By Martin Palmer, Head of Proposition, Corporate Benefits - Friends Life
On current contribution rates, the answer would be a resounding no for the majority of members. Minimum contribution rates under auto-enrolment will eventually run between 7% and 9%, which is a good start, but isn’t enough for people to realise their financial ambitions in retirement. This leaves us with an interesting conundrum. There is a difficult line to tread between telling people how good it is that they have started saving, but pointing out that it is unlikely to be enough. And that line is particularly fine amongst members who may be struggling to get used to doing without the money that is going into their pensions savings.
To avoid pension savers opting out, we need to engage them in the importance of their pensions savings. This will help them to realistically assess the amount they might need in retirement and what they are on course to achieve. This is a particularly important exercise for those in their 40s and 50s, who can review their plans whilst there is still time to make changes.

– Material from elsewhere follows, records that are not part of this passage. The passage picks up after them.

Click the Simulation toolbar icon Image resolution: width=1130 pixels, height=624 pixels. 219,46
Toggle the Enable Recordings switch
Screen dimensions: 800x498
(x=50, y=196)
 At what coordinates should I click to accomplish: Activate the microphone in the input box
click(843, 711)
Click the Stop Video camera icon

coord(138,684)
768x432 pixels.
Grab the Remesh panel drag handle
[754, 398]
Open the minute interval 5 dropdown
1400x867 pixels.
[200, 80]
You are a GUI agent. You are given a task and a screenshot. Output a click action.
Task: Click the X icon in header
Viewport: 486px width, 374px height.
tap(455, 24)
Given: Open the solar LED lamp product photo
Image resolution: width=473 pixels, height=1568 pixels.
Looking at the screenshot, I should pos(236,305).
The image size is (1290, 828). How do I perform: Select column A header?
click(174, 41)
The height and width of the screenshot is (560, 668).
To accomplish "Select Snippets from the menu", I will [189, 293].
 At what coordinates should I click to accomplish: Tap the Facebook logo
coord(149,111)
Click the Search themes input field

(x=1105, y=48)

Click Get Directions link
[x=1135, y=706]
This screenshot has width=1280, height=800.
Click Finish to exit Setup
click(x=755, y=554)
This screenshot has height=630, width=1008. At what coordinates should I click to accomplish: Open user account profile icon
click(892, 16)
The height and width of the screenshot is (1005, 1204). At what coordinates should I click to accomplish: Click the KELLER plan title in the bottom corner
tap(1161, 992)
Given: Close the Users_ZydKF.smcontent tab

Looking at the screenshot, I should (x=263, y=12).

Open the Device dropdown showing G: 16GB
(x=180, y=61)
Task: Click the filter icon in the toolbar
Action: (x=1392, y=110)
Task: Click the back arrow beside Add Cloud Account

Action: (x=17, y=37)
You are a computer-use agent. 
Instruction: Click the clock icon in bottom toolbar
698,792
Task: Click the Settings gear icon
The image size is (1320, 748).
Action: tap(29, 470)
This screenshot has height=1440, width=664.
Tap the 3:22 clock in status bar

This requires use of engagement tools like calculators, financial education at the employee’s fingertips and peer group support. The good news is that with all the information channels now available, these are things we can deliver in a targeted way. Tools and stochastic modellers can be used to illustrate what it means to increase or decrease retirement contributions, over a given timeframe. Other tools can help to show easy ways of saving in everyday life to improve outcomes in the future.
The workplace is a great means to deliver all this, but this does need employer support. In the time and resource pressured SME world this is not an easy task. Employers need to understand why it is in their interest that employees can afford to retire, and that engaging them will be beneficial in the long run.
What we must not forget however is that for these businesses, auto-enrolment could actually be a bigger deal than for the large companies that have staged up to now. The reason for this is two-fold: firstly these SMEs may have no pension provision in place and/or have no pensions or workplace savings manager and secondly, the much-discussed ‘capacity crunch’ means that the support these businesses need may not be as readily available.
Looking at it from this point of view, it becomes clear why spending more time and effort to engage employees with their pension savings may feel like a step too far. But if SMEs have chosen their provider well, then it should not be them having to make all that effort.